大量消費と広告と生業とモヤモヤ

今でも、広告の打合せの場で、「バーンと日本が元気になるようなCM作ろうよ!」という人は、きっと、モノが売れて、雇用が生まれて、それが社会のためになるっていうことを指しているんですよね。もちろん、今でも売り上げがあって、雇用があって、それは実は社会にとってすごく大きな意味があって、見落としてはいけない大事なことでもあるんですが、でも、「大量消費=善」の時代からシフトしているときに、広告というものは、相変わらず、「ある商品を効果的に伝えることで売り上げを伸ばす」という方法論のその次を見つけられていない。
永井一史さんに聞く(後編)「デザインとは、もともと社会をよくするためのもの」 | AdverTimes(アドタイ)

こういう言説を業界誌やらウェブやら書籍やらでよく目にするようになって、まあそもそも広告ってだけじゃなくビジネス全般にいえることだと思うんですけど、わりと経ちますよね。そのすべてに目を通しているわけでも、しっかり考えられているわけでもないけれど、そんな時代に広告を生業として選択した者として、気にならないわけがない話題である。
いわゆるトップクリエーターと呼ばれる方々や、中央の広告代理店でとりわけ俯瞰することが役割のような方々は、上記のようなことをよく仰っていて、具体的な事例なんかもちらほら紹介されたりするわけだけれど、少なくとも私が日ごろ携わっている仕事は現状まったくこんなことにはなっていないわけで。そりゃあ過渡期なのかもしれないし、こういう仕事がゼロになるわけじゃないのかもしれないし、それはローカルだからってことなのかどうかはわからないし、上記のようなことを仰っている方々だってフツーの商品広告もたくさんつくってるのかもしれないし。けれど、いち職業人として、危機感はなくはない。
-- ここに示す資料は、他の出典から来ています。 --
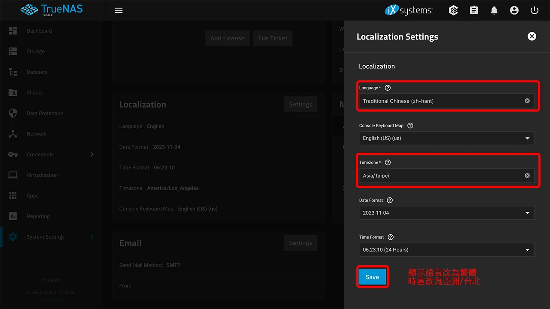Screen dimensions: 550x309
Task: Clear the Asia/Taipei timezone value
Action: (527, 176)
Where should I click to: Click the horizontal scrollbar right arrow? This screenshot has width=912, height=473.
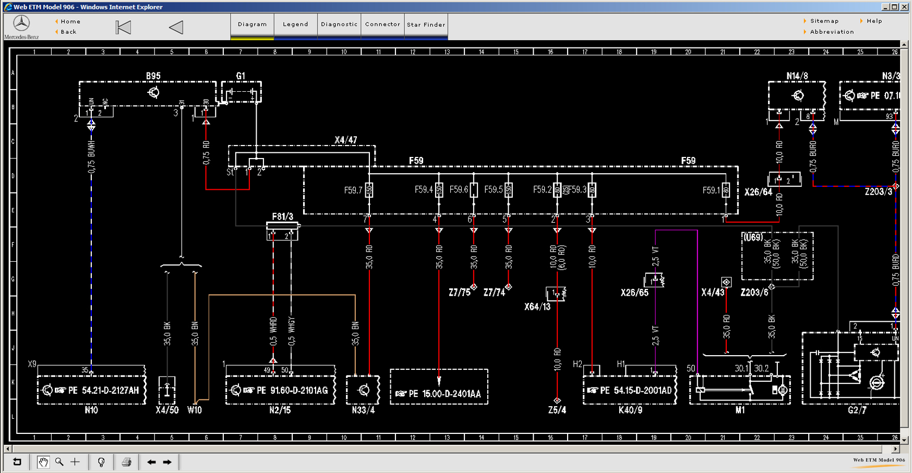895,448

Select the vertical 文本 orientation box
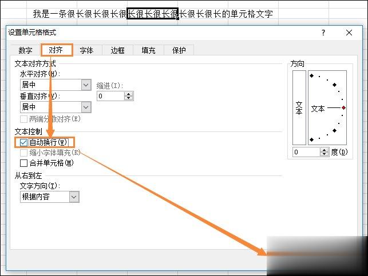[x=299, y=109]
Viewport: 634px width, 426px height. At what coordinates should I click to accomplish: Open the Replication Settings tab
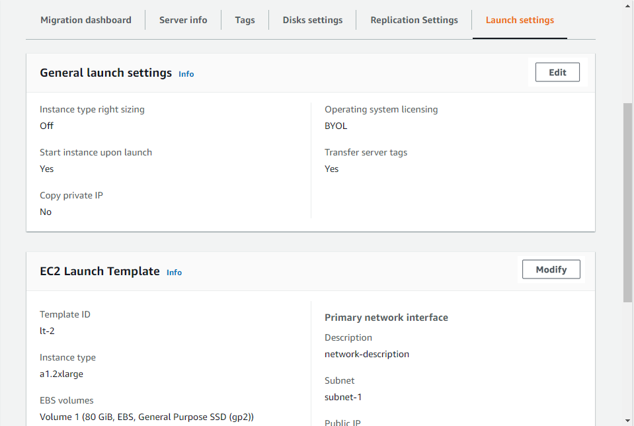(414, 20)
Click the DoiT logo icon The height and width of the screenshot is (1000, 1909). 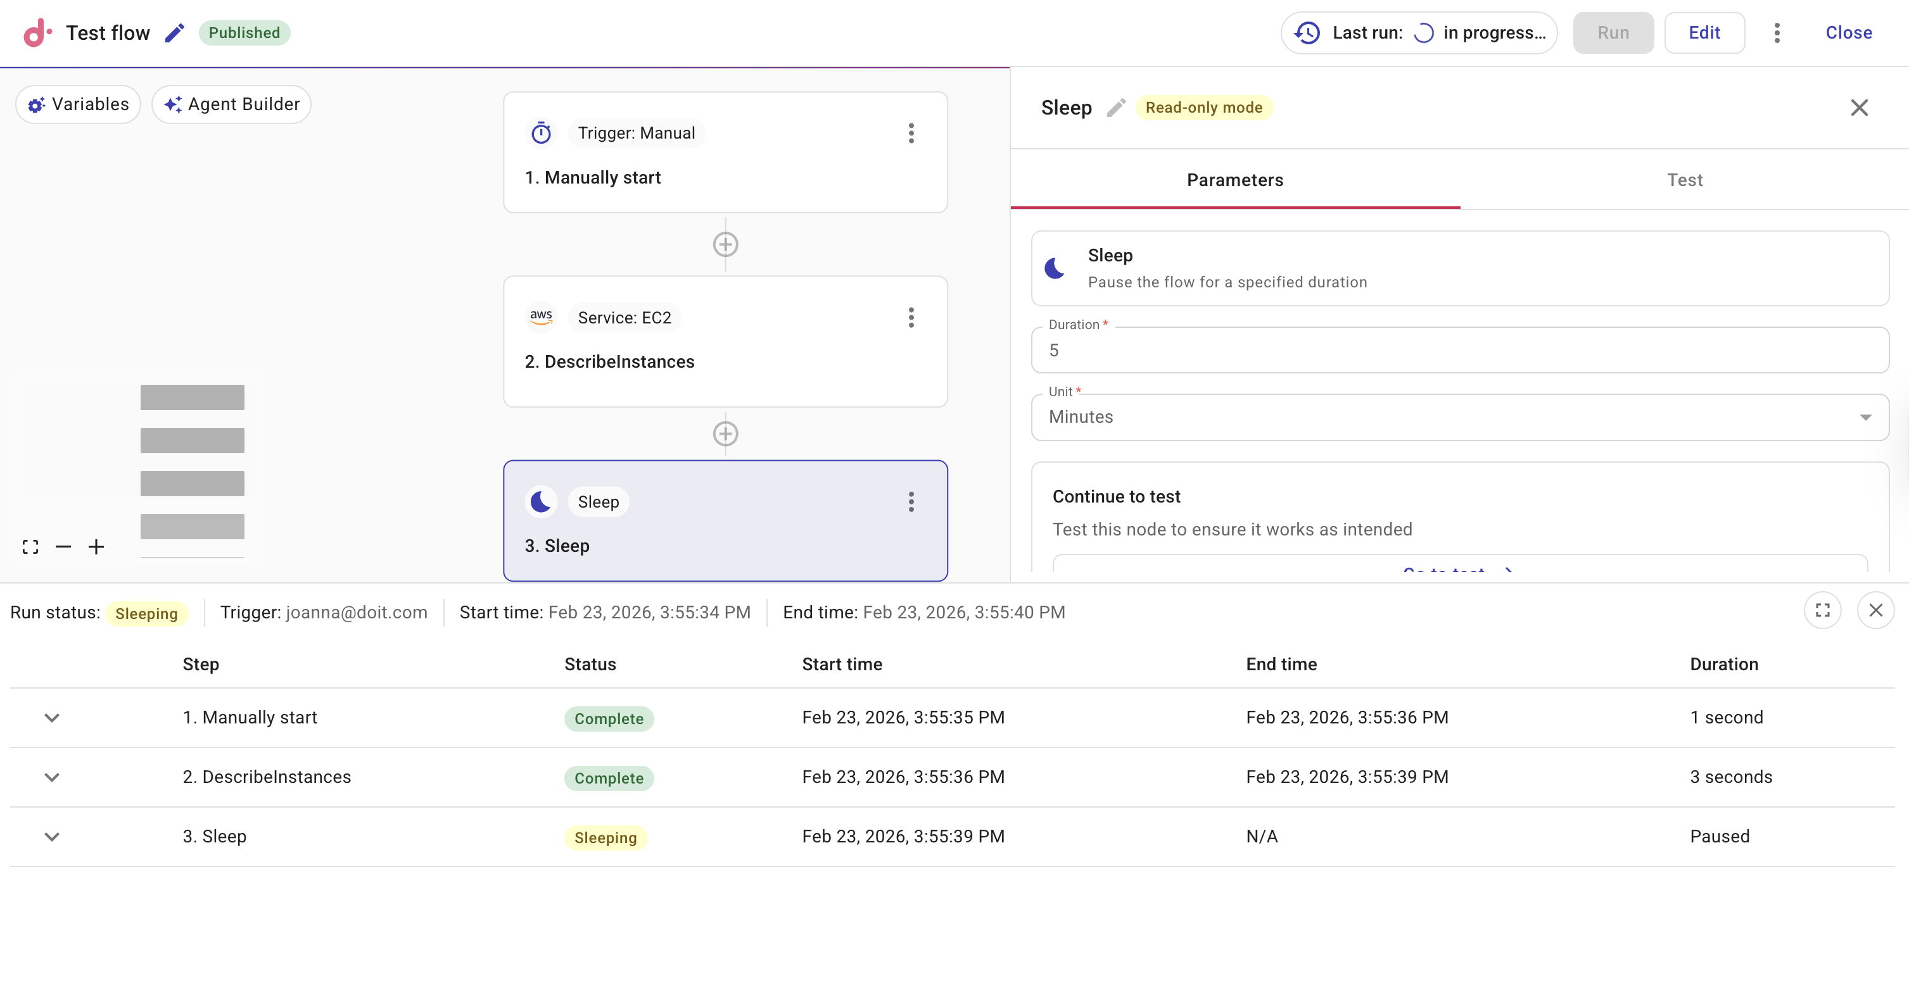(x=36, y=32)
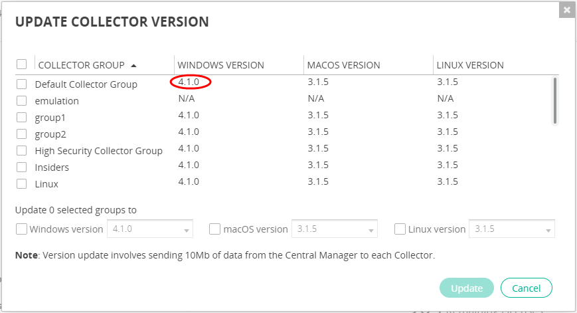Open the Windows version dropdown
577x313 pixels.
[x=150, y=229]
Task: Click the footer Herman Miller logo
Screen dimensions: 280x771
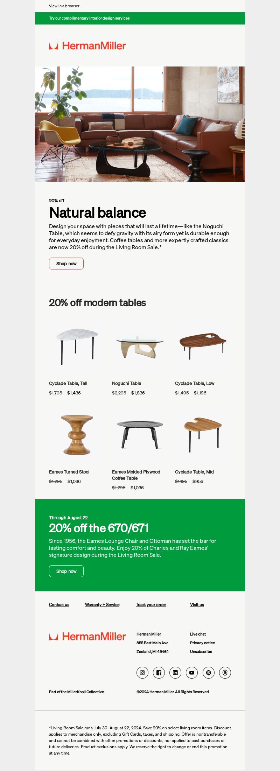Action: [88, 636]
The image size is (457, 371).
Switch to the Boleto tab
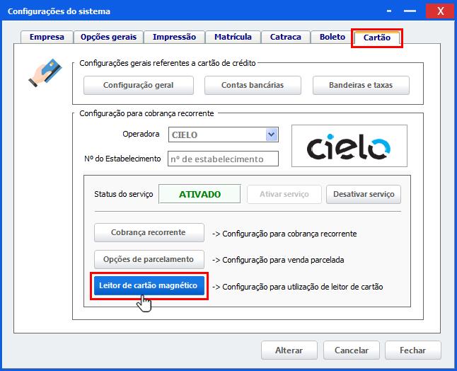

「大量消費=善」の時代からシフトしている現代。現在。そんな時代の「広告」が「効果的に売り上げを伸ばす」ことではないのだとしたら?「社会のために」っていうときの「社会」とは、もっと具体的に何を指しているんだろうか?モヤモヤ。
いま、私は、幸運なことに日々充実を感じながら、広告の仕事をやって食べている。そしてこれから、日々充実を感じながら死ぬまで食っていくために、何をしていくべきなのかと考える。「広告」なのか「ことば」なのか「書くこと」なのか「コミュニケーション」なのか。コミュニケーションってなんだざっくりしすぎてないか。モヤモヤ。


いま知りたいなと思っているのは「大量消費=善」以前の時代の広告と、広告業について。ここまで大量生産大量消費な近現代の広告じゃなくて、それ以前の、もっと昔の広告はどんなものだったんだろうな。歴史から学べることがあるような気がするんだけど、どうだろう。あてずっぽですが。広告の起源って、紀元前の大昔に逃げた奴隷を捜索するための広告…とかじゃなかったでしたっけ?
専門職としての「広告屋」なんか、そもそも成立していたのかな。